■ PROVIDED TEXT ■

Can Royal Mail deliver on letters?

Can Royal Mail deliver on letters?

ROYAL MAIL: First-class letters could be delivered with parcels Photo credit: CC/Kolforn

Royal Mail owner Distribution Services (IDS) wants regulator Ofcom to allow it to reduce second-class deliveries to two or three days a week.

That would mean cutting almost 1,000 jobs while saving an annual £300 million (€350.4 million, IDS said.

Ofcom calculated that delivering the existing universal service obligation (USO) costs between £325 million (€379.5 million) and £675 million (€788.2 million) a year. Reducing the number of delivery days could cut costs by up to £650 (€759 million), it predicted.

The Royal Mail suggestion followed consultations with Ofcom on restructuring regulations in light of the declining volume of letters now sent, although IDS emphasised its commitment to continue delivering first-class letters from Monday to Saturday.

This pledge was received with relief by weekend magazine publishers as well as greetings card manufacturers and small businesses who rely on Saturday deliveries in time for celebrations like Easter and Mother’s Day that fall on a Sunday.

■ REQUIREMENTS ■
**1.** Name the groups that, according to the Royal Mail article, welcomed the pledge to keep first-class letter deliveries from Monday to Saturday.
**2.** Extend the Royal Mail article by a few paragraphs, starting right after its last sentence.

■ INFORMATION PROVIDED ■
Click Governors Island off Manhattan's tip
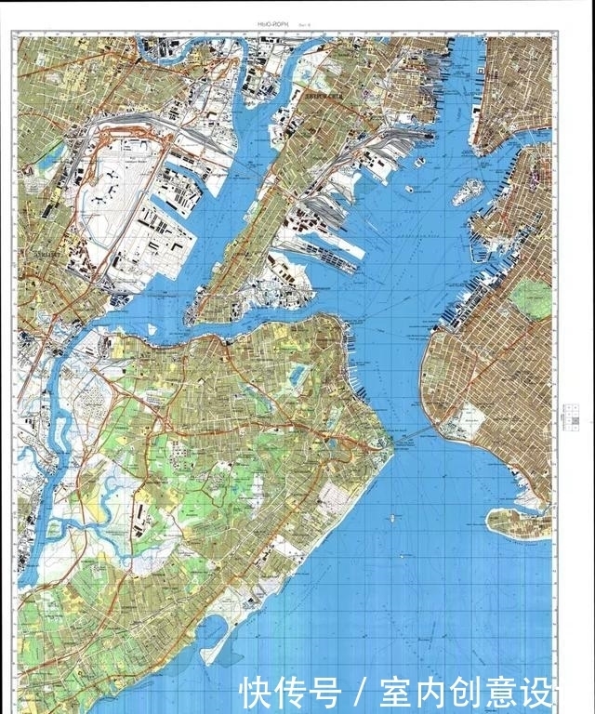[x=467, y=192]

■ RESPONSES BY TASK ■
**1.**
- Weekend magazine publishers
- Greetings card manufacturers
- Small businesses

**2.**
Ofcom suggested a series of options for solving Royal Mail’s problems which included reducing the service from six to five or, possibly, three days a week.  Some plans would have involved changing regulations but IDS said its own scheme would not entail legislative changes and called on Ofcom to “take swift action” and introduce reforms by April 2025.

Together with its ”alternate day” plan, IDS said that first-class letters could be delivered via the Royal Mail vans that are used for parcels, while business mail including utility company bills, would become second-class mail delivered within three weekdays instead of two.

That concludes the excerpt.